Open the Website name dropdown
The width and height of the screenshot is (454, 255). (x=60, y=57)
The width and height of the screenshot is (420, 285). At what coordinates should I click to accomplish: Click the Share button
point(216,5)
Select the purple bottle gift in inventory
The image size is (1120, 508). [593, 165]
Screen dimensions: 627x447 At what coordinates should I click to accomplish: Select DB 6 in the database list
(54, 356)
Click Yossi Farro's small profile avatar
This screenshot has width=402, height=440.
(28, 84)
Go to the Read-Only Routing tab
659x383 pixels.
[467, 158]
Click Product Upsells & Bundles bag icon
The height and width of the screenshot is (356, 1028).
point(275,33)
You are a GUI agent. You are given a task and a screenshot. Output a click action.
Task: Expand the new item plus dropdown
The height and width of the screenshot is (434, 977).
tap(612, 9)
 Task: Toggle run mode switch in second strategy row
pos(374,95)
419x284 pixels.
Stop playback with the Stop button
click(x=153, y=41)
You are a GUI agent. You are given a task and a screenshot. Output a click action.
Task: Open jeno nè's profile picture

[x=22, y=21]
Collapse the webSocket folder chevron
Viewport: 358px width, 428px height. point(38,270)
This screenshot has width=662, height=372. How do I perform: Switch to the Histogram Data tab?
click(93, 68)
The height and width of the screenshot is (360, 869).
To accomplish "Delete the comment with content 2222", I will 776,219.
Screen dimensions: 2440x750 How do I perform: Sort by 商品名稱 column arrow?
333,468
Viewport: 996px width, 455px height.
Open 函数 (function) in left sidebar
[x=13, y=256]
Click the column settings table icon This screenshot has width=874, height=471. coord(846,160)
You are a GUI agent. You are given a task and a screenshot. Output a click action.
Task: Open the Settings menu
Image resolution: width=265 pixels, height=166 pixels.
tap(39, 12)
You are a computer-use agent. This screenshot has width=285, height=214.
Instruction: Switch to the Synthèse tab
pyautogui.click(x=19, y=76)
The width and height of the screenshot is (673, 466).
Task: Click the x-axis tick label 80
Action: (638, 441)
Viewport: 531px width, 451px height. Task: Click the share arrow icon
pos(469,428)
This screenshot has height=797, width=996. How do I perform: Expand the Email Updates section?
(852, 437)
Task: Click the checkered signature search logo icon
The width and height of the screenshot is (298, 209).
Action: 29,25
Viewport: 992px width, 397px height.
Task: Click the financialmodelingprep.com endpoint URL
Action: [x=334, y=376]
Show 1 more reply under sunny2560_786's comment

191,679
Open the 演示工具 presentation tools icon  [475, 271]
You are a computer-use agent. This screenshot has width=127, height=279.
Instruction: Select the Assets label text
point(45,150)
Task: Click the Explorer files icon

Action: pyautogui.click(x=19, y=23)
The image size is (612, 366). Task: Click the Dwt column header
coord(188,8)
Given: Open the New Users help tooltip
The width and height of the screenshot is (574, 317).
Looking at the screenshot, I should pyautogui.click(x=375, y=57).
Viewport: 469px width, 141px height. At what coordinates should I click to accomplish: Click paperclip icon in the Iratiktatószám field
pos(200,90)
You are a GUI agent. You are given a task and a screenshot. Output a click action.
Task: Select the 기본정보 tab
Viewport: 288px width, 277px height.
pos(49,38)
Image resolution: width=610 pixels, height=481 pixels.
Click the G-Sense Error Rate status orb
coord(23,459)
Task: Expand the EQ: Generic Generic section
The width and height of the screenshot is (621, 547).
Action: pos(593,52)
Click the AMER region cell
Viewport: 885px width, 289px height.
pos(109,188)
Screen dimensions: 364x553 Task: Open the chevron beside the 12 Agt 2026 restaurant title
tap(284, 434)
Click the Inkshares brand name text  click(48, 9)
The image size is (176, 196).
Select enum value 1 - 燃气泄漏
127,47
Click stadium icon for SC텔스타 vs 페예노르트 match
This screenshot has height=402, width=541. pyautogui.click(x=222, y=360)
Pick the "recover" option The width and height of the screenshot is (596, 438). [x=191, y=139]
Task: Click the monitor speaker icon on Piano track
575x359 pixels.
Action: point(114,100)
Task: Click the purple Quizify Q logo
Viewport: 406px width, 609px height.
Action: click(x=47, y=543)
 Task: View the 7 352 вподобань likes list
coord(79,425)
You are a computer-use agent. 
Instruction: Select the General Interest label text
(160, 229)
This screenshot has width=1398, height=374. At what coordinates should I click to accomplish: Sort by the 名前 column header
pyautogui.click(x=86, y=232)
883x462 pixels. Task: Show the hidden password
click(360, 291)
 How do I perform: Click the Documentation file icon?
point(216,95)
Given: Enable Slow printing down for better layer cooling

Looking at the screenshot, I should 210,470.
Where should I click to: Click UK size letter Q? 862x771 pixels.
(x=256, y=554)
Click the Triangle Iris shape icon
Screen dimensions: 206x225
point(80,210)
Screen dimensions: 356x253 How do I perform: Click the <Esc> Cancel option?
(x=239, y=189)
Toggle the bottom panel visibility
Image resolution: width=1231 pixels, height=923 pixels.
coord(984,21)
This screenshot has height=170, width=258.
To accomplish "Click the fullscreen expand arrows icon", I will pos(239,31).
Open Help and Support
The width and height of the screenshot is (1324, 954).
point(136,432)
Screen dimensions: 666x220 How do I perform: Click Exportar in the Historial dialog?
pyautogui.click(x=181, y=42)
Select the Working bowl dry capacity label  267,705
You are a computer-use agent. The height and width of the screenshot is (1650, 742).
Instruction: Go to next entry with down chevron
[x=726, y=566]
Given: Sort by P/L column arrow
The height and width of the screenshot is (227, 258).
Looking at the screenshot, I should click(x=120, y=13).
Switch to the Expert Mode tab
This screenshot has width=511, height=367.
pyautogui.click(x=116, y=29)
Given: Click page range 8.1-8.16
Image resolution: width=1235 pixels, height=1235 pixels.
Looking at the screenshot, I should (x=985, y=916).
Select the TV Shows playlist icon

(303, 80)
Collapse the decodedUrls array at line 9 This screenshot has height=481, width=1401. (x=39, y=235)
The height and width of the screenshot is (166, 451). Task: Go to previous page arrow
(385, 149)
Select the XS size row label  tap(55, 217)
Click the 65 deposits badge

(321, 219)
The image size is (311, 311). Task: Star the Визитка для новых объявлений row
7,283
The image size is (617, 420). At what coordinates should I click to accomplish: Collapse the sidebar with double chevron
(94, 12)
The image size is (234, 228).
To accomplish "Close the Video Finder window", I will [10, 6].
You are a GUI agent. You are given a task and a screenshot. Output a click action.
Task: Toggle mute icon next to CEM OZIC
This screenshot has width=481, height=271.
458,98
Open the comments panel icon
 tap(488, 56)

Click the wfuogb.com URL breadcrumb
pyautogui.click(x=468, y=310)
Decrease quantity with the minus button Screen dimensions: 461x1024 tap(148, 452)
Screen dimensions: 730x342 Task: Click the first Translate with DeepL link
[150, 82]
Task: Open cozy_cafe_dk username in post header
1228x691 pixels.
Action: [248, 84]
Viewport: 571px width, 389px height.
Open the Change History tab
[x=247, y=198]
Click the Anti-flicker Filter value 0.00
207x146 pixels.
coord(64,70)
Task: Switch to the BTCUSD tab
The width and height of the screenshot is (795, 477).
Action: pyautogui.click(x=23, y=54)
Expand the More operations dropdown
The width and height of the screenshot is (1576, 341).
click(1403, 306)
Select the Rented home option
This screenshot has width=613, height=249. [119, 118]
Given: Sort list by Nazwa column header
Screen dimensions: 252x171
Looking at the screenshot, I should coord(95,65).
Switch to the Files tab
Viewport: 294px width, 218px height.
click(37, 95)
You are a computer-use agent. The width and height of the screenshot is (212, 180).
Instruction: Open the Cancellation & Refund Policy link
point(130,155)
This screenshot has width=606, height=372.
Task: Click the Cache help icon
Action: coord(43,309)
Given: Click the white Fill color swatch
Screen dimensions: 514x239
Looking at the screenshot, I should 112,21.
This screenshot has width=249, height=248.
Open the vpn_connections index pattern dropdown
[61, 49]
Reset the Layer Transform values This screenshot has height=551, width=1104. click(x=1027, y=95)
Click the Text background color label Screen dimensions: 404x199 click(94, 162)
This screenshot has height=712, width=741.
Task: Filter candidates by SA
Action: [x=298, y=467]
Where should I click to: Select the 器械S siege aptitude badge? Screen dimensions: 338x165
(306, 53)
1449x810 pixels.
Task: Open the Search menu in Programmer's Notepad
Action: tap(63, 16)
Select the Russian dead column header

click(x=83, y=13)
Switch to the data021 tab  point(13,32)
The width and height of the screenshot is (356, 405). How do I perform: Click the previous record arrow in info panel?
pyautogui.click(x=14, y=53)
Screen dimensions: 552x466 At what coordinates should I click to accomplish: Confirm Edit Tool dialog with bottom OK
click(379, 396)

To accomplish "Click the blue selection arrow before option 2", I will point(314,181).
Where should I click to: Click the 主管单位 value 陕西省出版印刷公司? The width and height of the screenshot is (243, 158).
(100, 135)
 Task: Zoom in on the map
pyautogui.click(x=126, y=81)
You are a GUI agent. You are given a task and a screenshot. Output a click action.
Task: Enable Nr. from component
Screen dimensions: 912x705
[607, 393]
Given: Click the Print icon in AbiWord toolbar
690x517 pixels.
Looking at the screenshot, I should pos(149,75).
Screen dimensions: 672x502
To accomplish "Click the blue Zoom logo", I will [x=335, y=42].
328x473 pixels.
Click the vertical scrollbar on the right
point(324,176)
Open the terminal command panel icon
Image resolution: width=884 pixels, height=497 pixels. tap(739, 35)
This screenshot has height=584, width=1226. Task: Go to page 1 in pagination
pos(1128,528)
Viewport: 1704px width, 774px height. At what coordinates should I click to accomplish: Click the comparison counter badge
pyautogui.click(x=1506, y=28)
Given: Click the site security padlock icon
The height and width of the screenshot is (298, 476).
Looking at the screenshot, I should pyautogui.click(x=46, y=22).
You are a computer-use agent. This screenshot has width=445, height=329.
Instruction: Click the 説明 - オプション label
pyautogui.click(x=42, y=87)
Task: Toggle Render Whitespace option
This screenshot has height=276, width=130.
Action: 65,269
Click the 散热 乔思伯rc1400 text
______
# EXERCISE REQUIREMENTS:
Look for the line that contains "Instruction: Click the 説明 - オプション label" in the listing above. Set down that line and each line after it, ending with the last one.

# EXERCISE ANSWER:
Instruction: Click the 説明 - オプション label
pyautogui.click(x=42, y=87)
Task: Toggle Render Whitespace option
This screenshot has height=276, width=130.
Action: 65,269
Click the 散热 乔思伯rc1400 text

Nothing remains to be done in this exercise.